▸ **Records excerpted from a collection**
□ □ □
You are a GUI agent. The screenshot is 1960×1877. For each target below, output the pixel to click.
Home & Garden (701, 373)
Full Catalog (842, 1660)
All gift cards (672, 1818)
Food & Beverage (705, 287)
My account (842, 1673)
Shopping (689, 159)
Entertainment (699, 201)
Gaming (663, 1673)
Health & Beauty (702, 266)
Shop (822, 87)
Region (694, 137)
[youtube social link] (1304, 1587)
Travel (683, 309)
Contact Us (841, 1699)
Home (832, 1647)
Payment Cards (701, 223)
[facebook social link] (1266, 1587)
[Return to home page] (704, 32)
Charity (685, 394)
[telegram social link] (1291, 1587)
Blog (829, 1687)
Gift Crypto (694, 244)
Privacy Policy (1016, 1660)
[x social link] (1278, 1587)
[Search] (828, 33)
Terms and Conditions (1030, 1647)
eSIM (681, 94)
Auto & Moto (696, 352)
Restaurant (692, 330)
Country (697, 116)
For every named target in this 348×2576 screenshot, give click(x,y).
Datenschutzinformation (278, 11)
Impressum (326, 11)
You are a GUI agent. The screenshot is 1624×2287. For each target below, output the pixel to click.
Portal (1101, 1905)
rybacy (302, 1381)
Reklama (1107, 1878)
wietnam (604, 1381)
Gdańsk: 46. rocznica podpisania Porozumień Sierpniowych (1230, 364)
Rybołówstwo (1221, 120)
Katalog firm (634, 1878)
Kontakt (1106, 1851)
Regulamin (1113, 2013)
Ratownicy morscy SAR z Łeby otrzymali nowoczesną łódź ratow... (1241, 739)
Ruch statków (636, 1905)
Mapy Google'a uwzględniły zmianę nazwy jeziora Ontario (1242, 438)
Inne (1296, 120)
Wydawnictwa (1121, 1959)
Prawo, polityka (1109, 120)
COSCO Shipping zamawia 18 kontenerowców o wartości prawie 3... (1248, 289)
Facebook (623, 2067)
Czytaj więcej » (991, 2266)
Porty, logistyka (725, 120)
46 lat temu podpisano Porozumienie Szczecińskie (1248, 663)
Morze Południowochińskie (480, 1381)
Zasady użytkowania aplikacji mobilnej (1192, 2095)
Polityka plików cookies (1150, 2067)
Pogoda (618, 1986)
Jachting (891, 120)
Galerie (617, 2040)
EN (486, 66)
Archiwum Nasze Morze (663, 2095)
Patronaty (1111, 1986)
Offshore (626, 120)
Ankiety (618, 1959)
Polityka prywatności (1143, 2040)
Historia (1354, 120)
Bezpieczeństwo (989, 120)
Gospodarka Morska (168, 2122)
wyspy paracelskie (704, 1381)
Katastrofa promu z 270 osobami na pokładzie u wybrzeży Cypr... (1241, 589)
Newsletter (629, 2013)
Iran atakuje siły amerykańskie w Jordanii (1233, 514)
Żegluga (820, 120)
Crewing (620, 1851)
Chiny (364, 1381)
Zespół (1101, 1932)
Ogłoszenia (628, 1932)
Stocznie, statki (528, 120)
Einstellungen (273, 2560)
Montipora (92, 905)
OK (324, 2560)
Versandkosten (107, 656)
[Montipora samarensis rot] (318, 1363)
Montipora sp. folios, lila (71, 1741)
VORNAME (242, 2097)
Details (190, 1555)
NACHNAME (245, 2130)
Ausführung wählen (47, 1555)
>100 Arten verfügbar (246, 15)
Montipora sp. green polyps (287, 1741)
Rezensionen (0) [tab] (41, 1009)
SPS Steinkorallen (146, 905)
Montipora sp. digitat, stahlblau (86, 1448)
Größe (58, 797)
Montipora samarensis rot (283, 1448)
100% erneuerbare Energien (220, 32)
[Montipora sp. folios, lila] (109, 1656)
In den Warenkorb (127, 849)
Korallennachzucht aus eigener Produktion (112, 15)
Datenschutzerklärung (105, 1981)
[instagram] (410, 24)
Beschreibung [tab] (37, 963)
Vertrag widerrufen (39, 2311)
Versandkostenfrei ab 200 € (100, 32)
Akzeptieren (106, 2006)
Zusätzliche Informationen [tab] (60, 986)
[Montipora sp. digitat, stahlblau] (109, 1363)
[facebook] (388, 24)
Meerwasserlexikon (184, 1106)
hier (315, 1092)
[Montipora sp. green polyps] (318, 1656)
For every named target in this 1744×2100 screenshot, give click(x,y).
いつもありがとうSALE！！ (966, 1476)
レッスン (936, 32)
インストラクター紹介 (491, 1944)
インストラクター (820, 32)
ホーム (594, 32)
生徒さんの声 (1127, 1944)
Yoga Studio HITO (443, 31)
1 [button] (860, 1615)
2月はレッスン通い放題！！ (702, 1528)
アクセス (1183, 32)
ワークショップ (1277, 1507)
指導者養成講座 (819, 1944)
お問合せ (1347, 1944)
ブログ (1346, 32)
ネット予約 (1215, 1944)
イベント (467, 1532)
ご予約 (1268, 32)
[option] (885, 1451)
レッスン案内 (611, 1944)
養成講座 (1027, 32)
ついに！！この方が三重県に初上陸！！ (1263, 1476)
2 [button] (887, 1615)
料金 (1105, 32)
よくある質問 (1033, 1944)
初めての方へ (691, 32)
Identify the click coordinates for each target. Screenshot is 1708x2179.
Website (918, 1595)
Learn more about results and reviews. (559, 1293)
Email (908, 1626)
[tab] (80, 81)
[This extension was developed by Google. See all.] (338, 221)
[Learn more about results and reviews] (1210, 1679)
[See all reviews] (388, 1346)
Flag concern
□ □ □
▸ **What you are asked to do**
The required output is the entries from their opening line through the line holding "Historia (1354, 120)", repeated exactly, with both end lines kept.

▸ **Finished task**
You are a GUI agent. The screenshot is 1960×1877. For each target below, output the pixel to click.
Home & Garden (701, 373)
Full Catalog (842, 1660)
All gift cards (672, 1818)
Food & Beverage (705, 287)
My account (842, 1673)
Shopping (689, 159)
Entertainment (699, 201)
Gaming (663, 1673)
Health & Beauty (702, 266)
Shop (822, 87)
Region (694, 137)
[youtube social link] (1304, 1587)
Travel (683, 309)
Contact Us (841, 1699)
Home (832, 1647)
Payment Cards (701, 223)
[facebook social link] (1266, 1587)
[Return to home page] (704, 32)
Charity (685, 394)
[telegram social link] (1291, 1587)
Blog (829, 1687)
Gift Crypto (694, 244)
Privacy Policy (1016, 1660)
[x social link] (1278, 1587)
[Search] (828, 33)
Terms and Conditions (1030, 1647)
eSIM (681, 94)
Auto & Moto (696, 352)
Restaurant (692, 330)
Country (697, 116)
For every named target in this 348×2576 screenshot, give click(x,y).
Datenschutzinformation (278, 11)
Impressum (326, 11)
You are a GUI agent. The screenshot is 1624×2287. For each target below, output the pixel to click.
Portal (1101, 1905)
rybacy (302, 1381)
Reklama (1107, 1878)
wietnam (604, 1381)
Gdańsk: 46. rocznica podpisania Porozumień Sierpniowych (1230, 364)
Rybołówstwo (1221, 120)
Katalog firm (634, 1878)
Kontakt (1106, 1851)
Regulamin (1113, 2013)
Ratownicy morscy SAR z Łeby otrzymali nowoczesną łódź ratow... (1241, 739)
Ruch statków (636, 1905)
Mapy Google'a uwzględniły zmianę nazwy jeziora Ontario (1242, 438)
Inne (1296, 120)
Wydawnictwa (1121, 1959)
Prawo, polityka (1109, 120)
COSCO Shipping zamawia 18 kontenerowców o wartości prawie 3... (1248, 289)
Facebook (623, 2067)
Czytaj więcej » (991, 2266)
Porty, logistyka (725, 120)
46 lat temu podpisano Porozumienie Szczecińskie (1248, 663)
Morze Południowochińskie (480, 1381)
Zasady użytkowania aplikacji mobilnej (1192, 2095)
Polityka plików cookies (1150, 2067)
Pogoda (618, 1986)
Jachting (891, 120)
Galerie (617, 2040)
EN (486, 66)
Archiwum Nasze Morze (663, 2095)
Patronaty (1111, 1986)
Offshore (626, 120)
Ankiety (618, 1959)
Polityka prywatności (1143, 2040)
Historia (1354, 120)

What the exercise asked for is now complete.